IBM reports that enterprise customers are adopting a multi-model AI strategy, using different large language models (LLMs) for distinct tasks instead of relying on one provider. Armand Ruiz, IBM’s VP of AI Platform, explained at VB Transform 2025 that companies might use Anthropic for coding, others for reasoning, and IBM’s own Granite series for customized workflows.
To support this, IBM launched a model gateway—a single API that lets enterprises switch between LLMs while ensuring governance and monitoring. This allows sensitive workloads to run on open-source models on-premises and less critical tasks via public APIs like AWS Bedrock or Google Cloud’s Gemini.
IBM is also developing agent communication protocols, including its ACP protocol contributed to the Linux Foundation, competing with Google’s Agent2Agent.

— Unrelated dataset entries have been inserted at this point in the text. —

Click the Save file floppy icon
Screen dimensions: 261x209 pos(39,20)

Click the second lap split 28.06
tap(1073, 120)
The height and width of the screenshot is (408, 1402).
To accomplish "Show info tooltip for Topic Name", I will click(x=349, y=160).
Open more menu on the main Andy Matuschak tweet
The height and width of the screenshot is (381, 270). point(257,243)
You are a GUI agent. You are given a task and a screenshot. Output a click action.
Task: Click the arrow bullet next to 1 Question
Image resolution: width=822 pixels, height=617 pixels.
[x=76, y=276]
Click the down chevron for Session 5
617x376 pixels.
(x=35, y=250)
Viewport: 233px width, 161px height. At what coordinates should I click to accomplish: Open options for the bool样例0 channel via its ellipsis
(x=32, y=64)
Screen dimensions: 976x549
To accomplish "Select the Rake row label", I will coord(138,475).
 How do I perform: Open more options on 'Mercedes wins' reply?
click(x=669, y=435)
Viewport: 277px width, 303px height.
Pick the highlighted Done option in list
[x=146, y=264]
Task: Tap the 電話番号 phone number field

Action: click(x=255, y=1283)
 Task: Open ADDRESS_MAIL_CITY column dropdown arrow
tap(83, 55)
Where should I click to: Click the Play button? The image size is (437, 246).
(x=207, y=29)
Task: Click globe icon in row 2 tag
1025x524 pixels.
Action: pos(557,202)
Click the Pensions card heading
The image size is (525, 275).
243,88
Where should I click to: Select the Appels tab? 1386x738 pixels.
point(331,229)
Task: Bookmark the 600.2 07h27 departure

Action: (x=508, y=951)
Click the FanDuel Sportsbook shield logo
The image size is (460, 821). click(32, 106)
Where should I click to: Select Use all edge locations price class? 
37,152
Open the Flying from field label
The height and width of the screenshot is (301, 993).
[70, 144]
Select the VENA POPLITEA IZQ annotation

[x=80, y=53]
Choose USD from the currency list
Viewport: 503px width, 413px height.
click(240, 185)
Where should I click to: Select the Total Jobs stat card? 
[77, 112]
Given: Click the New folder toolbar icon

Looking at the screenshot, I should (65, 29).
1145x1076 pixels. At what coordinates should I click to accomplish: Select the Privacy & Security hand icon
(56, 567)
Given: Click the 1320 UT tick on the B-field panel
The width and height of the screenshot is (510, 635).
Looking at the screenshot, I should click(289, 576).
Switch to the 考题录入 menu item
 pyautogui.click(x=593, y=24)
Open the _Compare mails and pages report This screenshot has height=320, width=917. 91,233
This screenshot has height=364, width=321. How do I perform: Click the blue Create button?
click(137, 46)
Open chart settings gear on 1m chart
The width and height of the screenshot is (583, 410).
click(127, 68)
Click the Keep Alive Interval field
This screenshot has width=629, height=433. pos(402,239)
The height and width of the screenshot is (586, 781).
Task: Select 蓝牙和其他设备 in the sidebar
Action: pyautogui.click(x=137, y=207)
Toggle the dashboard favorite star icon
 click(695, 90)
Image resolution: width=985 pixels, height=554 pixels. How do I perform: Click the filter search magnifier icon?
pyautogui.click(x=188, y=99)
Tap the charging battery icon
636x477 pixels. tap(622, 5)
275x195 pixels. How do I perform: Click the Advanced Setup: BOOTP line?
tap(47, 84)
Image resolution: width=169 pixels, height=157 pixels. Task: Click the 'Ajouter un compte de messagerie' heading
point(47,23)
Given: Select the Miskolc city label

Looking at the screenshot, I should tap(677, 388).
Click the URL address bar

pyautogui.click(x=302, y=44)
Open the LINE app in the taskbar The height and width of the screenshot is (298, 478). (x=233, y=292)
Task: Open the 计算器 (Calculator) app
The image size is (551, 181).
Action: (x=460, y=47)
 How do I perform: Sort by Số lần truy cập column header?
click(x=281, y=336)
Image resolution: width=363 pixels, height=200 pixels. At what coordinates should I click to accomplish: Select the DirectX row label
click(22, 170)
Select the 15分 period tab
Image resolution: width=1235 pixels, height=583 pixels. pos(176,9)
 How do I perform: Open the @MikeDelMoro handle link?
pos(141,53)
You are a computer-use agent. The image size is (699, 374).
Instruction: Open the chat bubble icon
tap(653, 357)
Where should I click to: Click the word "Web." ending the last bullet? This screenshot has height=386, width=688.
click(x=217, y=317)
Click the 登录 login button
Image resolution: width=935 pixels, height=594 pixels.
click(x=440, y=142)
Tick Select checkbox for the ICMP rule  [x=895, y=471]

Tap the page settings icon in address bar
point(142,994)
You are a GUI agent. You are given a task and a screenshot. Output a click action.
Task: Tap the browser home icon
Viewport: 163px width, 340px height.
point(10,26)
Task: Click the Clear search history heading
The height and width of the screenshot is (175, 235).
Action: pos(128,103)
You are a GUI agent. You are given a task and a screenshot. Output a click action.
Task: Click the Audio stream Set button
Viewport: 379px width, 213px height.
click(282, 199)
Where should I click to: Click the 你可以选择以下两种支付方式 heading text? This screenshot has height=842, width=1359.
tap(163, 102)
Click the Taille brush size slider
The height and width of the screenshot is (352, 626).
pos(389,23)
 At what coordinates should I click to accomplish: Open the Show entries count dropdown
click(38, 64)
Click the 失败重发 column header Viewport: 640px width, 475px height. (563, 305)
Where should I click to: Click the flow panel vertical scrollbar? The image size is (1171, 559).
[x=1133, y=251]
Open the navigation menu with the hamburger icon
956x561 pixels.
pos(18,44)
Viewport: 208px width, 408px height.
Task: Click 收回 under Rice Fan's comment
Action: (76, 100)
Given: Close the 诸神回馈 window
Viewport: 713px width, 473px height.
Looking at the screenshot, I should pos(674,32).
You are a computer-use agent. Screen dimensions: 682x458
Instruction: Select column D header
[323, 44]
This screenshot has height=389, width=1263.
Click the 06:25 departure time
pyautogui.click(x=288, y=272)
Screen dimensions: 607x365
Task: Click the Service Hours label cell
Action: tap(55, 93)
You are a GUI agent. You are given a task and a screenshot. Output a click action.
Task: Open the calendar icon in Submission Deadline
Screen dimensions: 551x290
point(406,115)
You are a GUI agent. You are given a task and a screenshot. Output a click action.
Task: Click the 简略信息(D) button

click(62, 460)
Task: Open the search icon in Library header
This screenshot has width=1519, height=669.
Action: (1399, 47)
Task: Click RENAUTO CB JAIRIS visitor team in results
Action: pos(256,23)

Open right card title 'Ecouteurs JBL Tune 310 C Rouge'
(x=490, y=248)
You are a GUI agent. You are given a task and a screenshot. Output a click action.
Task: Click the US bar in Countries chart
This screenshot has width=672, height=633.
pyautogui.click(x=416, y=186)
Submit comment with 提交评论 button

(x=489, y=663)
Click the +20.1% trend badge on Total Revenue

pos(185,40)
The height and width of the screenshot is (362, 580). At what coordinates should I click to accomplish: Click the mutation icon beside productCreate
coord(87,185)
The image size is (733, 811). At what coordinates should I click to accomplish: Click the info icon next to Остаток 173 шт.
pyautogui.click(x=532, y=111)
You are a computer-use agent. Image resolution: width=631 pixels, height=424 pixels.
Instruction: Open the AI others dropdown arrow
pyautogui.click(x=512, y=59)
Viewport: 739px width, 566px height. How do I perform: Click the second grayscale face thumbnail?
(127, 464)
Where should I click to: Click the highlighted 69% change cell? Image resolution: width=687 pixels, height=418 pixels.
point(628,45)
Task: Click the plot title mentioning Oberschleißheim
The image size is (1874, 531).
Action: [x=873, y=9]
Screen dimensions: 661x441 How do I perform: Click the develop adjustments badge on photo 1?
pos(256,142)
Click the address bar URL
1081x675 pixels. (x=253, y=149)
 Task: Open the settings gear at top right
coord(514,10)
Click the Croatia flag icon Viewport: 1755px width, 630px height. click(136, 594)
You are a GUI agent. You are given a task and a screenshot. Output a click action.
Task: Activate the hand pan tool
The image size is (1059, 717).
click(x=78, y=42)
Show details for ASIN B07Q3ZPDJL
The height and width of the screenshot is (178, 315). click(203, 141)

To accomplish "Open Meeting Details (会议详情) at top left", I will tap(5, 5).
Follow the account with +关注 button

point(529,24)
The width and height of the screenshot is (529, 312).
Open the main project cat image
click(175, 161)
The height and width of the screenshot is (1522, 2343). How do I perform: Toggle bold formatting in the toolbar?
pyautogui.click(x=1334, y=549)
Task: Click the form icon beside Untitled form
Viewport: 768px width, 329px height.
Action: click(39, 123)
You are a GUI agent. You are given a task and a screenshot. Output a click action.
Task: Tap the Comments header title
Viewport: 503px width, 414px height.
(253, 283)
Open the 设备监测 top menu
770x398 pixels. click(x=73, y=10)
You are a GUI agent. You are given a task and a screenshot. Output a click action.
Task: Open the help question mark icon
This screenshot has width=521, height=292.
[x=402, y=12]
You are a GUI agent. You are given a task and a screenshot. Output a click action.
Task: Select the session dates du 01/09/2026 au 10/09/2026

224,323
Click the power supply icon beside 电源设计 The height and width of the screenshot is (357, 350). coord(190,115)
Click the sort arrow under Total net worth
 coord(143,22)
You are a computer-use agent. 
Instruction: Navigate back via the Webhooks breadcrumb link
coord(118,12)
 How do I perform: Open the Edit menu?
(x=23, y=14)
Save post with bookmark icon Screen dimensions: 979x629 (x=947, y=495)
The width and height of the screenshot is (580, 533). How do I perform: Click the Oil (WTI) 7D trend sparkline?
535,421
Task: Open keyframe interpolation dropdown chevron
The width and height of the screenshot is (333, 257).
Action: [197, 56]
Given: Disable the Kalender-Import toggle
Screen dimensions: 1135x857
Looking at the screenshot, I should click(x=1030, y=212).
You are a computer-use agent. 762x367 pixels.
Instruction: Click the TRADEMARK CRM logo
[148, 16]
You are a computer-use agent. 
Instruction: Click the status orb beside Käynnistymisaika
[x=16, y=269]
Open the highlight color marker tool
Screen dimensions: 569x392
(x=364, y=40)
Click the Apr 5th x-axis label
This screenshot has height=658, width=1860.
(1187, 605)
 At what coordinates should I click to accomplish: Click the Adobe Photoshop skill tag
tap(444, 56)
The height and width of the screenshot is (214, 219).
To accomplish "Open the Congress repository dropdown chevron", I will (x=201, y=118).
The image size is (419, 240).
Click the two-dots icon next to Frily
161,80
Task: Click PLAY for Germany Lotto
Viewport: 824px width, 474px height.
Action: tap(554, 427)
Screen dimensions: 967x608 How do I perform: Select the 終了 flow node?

These standards are critical as some enterprises pilot over 100 AI agents, reducing the need for costly custom integrations.
Ruiz stressed that AI must transform workflows, not just replace chatbots. He cited IBM’s internal HR system where AI agents handle employee questions autonomously, escalating only when necessary.
Enterprises should shift from simple prompt engineering to deep process automation enabling AI agents to execute complex tasks independently.
IBM’s advice: abandon chatbot-first thinking, build multi-model flexibility, and adopt open communication standards to avoid vendor lock-in. Ruiz concluded, “Business leaders need to be AI-first leaders and understand these concepts deeply.”